MATERIAL PROVIDED →
• • •

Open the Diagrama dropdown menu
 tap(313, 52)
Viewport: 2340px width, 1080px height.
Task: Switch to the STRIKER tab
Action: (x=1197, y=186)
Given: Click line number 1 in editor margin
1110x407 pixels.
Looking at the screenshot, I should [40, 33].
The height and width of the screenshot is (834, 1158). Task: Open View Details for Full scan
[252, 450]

• • •

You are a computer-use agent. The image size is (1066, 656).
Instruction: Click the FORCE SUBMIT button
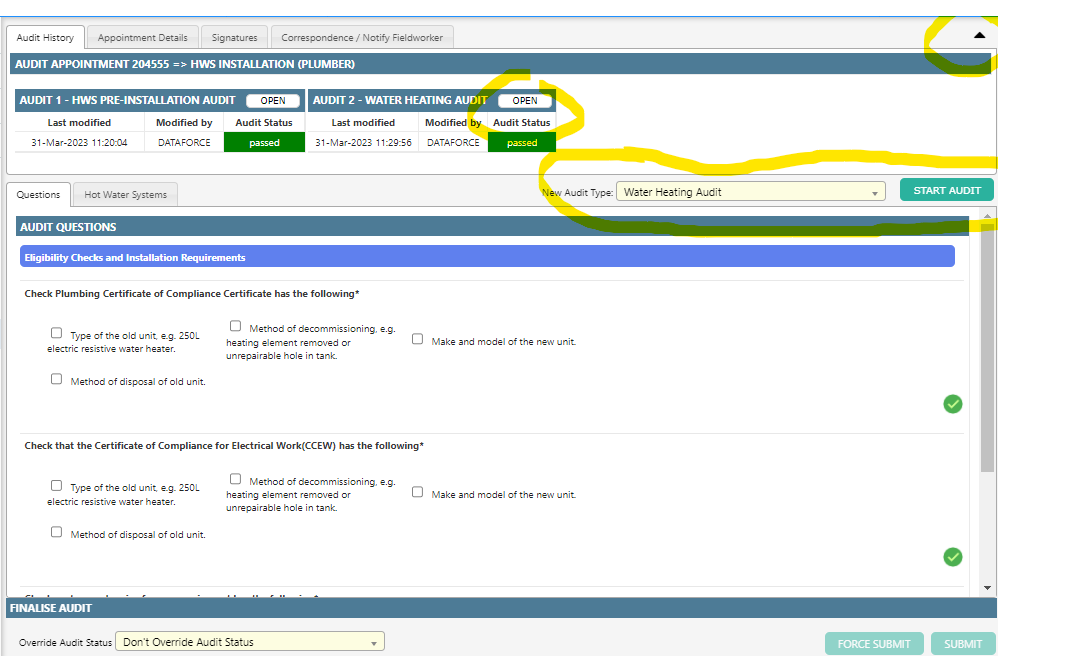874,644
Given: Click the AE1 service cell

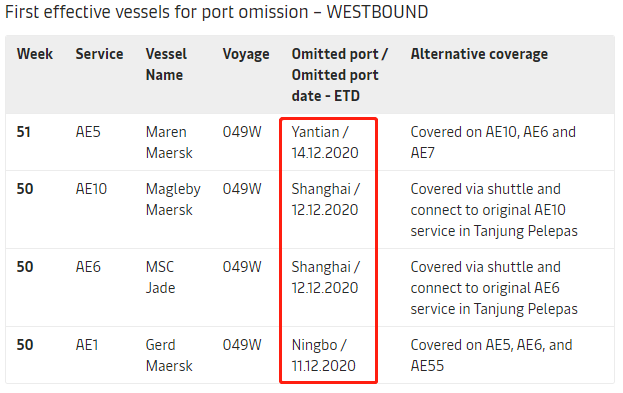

• • •

JOB → Can you print the lines above exactly, starting with the line that contains "You are a computer-use" and going on through the line that contains "Given: Click the AE1 service cell", both included? Leave the pictures out of your answer.

EXPECTED ANSWER →
You are a computer-use agent. The image size is (1066, 656).
Instruction: Click the FORCE SUBMIT button
874,644
Given: Click the AE1 service cell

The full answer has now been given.